All of the records must be repeated exactly as they read.
====== DATASET RECORDS ======
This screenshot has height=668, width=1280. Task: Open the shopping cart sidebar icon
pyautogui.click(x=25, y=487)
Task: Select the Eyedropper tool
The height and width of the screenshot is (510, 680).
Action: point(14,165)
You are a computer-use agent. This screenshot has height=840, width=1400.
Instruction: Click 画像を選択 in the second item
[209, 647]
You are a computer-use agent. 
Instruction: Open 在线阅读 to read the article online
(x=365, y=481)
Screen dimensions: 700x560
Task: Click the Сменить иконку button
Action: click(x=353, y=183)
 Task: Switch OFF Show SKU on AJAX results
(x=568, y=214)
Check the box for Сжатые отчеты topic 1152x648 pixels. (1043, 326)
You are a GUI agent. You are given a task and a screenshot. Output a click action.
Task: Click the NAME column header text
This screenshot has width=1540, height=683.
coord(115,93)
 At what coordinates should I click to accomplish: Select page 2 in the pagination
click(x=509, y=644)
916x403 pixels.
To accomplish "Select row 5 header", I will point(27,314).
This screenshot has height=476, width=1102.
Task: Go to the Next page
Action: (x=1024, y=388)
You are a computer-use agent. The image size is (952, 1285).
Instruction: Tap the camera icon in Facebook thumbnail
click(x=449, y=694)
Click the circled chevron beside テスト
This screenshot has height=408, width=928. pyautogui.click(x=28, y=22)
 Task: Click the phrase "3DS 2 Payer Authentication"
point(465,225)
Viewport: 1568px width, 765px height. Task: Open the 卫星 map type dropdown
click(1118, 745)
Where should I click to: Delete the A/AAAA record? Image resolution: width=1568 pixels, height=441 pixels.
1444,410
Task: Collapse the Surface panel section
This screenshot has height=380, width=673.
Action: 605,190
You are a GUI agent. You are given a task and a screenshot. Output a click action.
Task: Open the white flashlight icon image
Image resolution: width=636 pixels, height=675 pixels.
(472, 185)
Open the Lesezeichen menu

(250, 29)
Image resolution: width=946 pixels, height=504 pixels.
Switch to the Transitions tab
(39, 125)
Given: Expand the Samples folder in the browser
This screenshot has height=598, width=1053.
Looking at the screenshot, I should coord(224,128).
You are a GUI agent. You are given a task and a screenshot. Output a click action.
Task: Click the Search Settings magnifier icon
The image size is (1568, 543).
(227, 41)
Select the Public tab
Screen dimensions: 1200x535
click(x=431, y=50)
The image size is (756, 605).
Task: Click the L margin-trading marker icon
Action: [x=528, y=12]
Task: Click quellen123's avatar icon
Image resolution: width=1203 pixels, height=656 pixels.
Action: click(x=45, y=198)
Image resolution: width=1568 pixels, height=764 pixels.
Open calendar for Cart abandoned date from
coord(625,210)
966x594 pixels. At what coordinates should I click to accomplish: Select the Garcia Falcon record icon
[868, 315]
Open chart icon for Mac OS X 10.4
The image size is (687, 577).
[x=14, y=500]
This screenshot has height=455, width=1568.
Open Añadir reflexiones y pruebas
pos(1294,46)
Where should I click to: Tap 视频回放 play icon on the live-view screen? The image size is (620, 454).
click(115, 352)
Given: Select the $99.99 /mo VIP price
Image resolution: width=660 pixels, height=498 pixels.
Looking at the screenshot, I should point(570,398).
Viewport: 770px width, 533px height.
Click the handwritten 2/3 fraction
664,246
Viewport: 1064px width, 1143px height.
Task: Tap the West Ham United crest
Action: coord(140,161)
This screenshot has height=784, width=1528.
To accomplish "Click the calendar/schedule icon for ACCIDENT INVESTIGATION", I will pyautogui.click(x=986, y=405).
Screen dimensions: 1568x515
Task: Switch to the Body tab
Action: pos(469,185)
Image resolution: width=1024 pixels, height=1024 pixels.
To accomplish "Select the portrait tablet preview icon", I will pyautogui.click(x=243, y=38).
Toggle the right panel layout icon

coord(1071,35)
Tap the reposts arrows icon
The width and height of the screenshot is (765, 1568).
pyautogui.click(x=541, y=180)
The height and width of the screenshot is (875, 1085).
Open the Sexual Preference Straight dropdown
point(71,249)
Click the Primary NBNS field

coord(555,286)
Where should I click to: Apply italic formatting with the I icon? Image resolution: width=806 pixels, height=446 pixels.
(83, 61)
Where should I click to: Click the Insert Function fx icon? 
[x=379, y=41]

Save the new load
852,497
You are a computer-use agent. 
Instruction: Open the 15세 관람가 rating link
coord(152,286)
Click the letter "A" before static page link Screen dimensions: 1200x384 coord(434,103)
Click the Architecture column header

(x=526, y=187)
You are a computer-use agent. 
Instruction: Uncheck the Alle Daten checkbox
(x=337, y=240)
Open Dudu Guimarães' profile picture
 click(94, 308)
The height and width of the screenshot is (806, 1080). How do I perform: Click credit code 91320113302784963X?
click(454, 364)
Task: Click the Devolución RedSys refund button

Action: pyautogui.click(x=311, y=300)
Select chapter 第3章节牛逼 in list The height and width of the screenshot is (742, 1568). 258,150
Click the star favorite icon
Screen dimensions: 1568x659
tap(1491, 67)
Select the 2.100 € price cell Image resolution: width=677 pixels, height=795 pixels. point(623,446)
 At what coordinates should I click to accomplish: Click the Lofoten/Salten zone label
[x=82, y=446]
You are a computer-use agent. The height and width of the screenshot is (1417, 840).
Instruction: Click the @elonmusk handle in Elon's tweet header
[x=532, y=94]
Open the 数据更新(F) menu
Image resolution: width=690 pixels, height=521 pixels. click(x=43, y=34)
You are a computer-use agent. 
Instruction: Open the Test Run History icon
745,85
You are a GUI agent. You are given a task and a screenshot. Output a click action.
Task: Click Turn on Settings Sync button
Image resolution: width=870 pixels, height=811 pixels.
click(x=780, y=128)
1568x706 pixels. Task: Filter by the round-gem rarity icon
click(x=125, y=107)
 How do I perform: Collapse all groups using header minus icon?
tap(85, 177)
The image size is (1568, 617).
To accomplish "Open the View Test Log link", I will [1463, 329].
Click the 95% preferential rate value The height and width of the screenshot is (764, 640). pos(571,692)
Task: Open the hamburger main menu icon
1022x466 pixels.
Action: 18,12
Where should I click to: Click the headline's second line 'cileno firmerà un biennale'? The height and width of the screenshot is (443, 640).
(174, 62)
======
▸ **YOUR SOLUTION**
This screenshot has height=668, width=1280. Task: Open the shopping cart sidebar icon
pyautogui.click(x=25, y=487)
Task: Select the Eyedropper tool
The height and width of the screenshot is (510, 680).
Action: point(14,165)
You are a computer-use agent. This screenshot has height=840, width=1400.
Instruction: Click 画像を選択 in the second item
[209, 647]
You are a computer-use agent. 
Instruction: Open 在线阅读 to read the article online
(x=365, y=481)
Screen dimensions: 700x560
Task: Click the Сменить иконку button
Action: click(x=353, y=183)
 Task: Switch OFF Show SKU on AJAX results
(x=568, y=214)
Check the box for Сжатые отчеты topic 1152x648 pixels. (1043, 326)
You are a GUI agent. You are given a task and a screenshot. Output a click action.
Task: Click the NAME column header text
This screenshot has width=1540, height=683.
coord(115,93)
 At what coordinates should I click to accomplish: Select page 2 in the pagination
click(x=509, y=644)
916x403 pixels.
To accomplish "Select row 5 header", I will point(27,314).
This screenshot has height=476, width=1102.
Task: Go to the Next page
Action: (x=1024, y=388)
You are a computer-use agent. The image size is (952, 1285).
Instruction: Tap the camera icon in Facebook thumbnail
click(x=449, y=694)
Click the circled chevron beside テスト
This screenshot has height=408, width=928. pyautogui.click(x=28, y=22)
 Task: Click the phrase "3DS 2 Payer Authentication"
point(465,225)
Viewport: 1568px width, 765px height. Task: Open the 卫星 map type dropdown
click(1118, 745)
Where should I click to: Delete the A/AAAA record? Image resolution: width=1568 pixels, height=441 pixels.
1444,410
Task: Collapse the Surface panel section
This screenshot has height=380, width=673.
Action: 605,190
You are a GUI agent. You are given a task and a screenshot. Output a click action.
Task: Open the white flashlight icon image
Image resolution: width=636 pixels, height=675 pixels.
(472, 185)
Open the Lesezeichen menu

(250, 29)
Image resolution: width=946 pixels, height=504 pixels.
Switch to the Transitions tab
(39, 125)
Given: Expand the Samples folder in the browser
This screenshot has height=598, width=1053.
Looking at the screenshot, I should coord(224,128).
You are a GUI agent. You are given a task and a screenshot. Output a click action.
Task: Click the Search Settings magnifier icon
The image size is (1568, 543).
(227, 41)
Select the Public tab
Screen dimensions: 1200x535
click(x=431, y=50)
The image size is (756, 605).
Task: Click the L margin-trading marker icon
Action: [x=528, y=12]
Task: Click quellen123's avatar icon
Image resolution: width=1203 pixels, height=656 pixels.
Action: click(x=45, y=198)
Image resolution: width=1568 pixels, height=764 pixels.
Open calendar for Cart abandoned date from
coord(625,210)
966x594 pixels. At what coordinates should I click to accomplish: Select the Garcia Falcon record icon
[868, 315]
Open chart icon for Mac OS X 10.4
The image size is (687, 577).
[x=14, y=500]
This screenshot has height=455, width=1568.
Open Añadir reflexiones y pruebas
pos(1294,46)
Where should I click to: Tap 视频回放 play icon on the live-view screen? The image size is (620, 454).
click(115, 352)
Given: Select the $99.99 /mo VIP price
Image resolution: width=660 pixels, height=498 pixels.
Looking at the screenshot, I should point(570,398).
Viewport: 770px width, 533px height.
Click the handwritten 2/3 fraction
664,246
Viewport: 1064px width, 1143px height.
Task: Tap the West Ham United crest
Action: coord(140,161)
This screenshot has height=784, width=1528.
To accomplish "Click the calendar/schedule icon for ACCIDENT INVESTIGATION", I will pyautogui.click(x=986, y=405).
Screen dimensions: 1568x515
Task: Switch to the Body tab
Action: pos(469,185)
Image resolution: width=1024 pixels, height=1024 pixels.
To accomplish "Select the portrait tablet preview icon", I will pyautogui.click(x=243, y=38).
Toggle the right panel layout icon

coord(1071,35)
Tap the reposts arrows icon
The width and height of the screenshot is (765, 1568).
pyautogui.click(x=541, y=180)
The height and width of the screenshot is (875, 1085).
Open the Sexual Preference Straight dropdown
point(71,249)
Click the Primary NBNS field

coord(555,286)
Where should I click to: Apply italic formatting with the I icon? Image resolution: width=806 pixels, height=446 pixels.
(83, 61)
Where should I click to: Click the Insert Function fx icon? 
[x=379, y=41]

Save the new load
852,497
You are a computer-use agent. 
Instruction: Open the 15세 관람가 rating link
coord(152,286)
Click the letter "A" before static page link Screen dimensions: 1200x384 coord(434,103)
Click the Architecture column header

(x=526, y=187)
You are a computer-use agent. 
Instruction: Uncheck the Alle Daten checkbox
(x=337, y=240)
Open Dudu Guimarães' profile picture
 click(94, 308)
The height and width of the screenshot is (806, 1080). How do I perform: Click credit code 91320113302784963X?
click(454, 364)
Task: Click the Devolución RedSys refund button

Action: pyautogui.click(x=311, y=300)
Select chapter 第3章节牛逼 in list The height and width of the screenshot is (742, 1568). 258,150
Click the star favorite icon
Screen dimensions: 1568x659
tap(1491, 67)
Select the 2.100 € price cell Image resolution: width=677 pixels, height=795 pixels. point(623,446)
 At what coordinates should I click to accomplish: Click the Lofoten/Salten zone label
[x=82, y=446]
You are a computer-use agent. The height and width of the screenshot is (1417, 840).
Instruction: Click the @elonmusk handle in Elon's tweet header
[x=532, y=94]
Open the 数据更新(F) menu
Image resolution: width=690 pixels, height=521 pixels. click(x=43, y=34)
You are a computer-use agent. 
Instruction: Open the Test Run History icon
745,85
You are a GUI agent. You are given a task and a screenshot. Output a click action.
Task: Click Turn on Settings Sync button
Image resolution: width=870 pixels, height=811 pixels.
click(x=780, y=128)
1568x706 pixels. Task: Filter by the round-gem rarity icon
click(x=125, y=107)
 How do I perform: Collapse all groups using header minus icon?
tap(85, 177)
The image size is (1568, 617).
To accomplish "Open the View Test Log link", I will [1463, 329].
Click the 95% preferential rate value The height and width of the screenshot is (764, 640). pos(571,692)
Task: Open the hamburger main menu icon
1022x466 pixels.
Action: 18,12
Where should I click to: Click the headline's second line 'cileno firmerà un biennale'? The height and width of the screenshot is (443, 640).
(174, 62)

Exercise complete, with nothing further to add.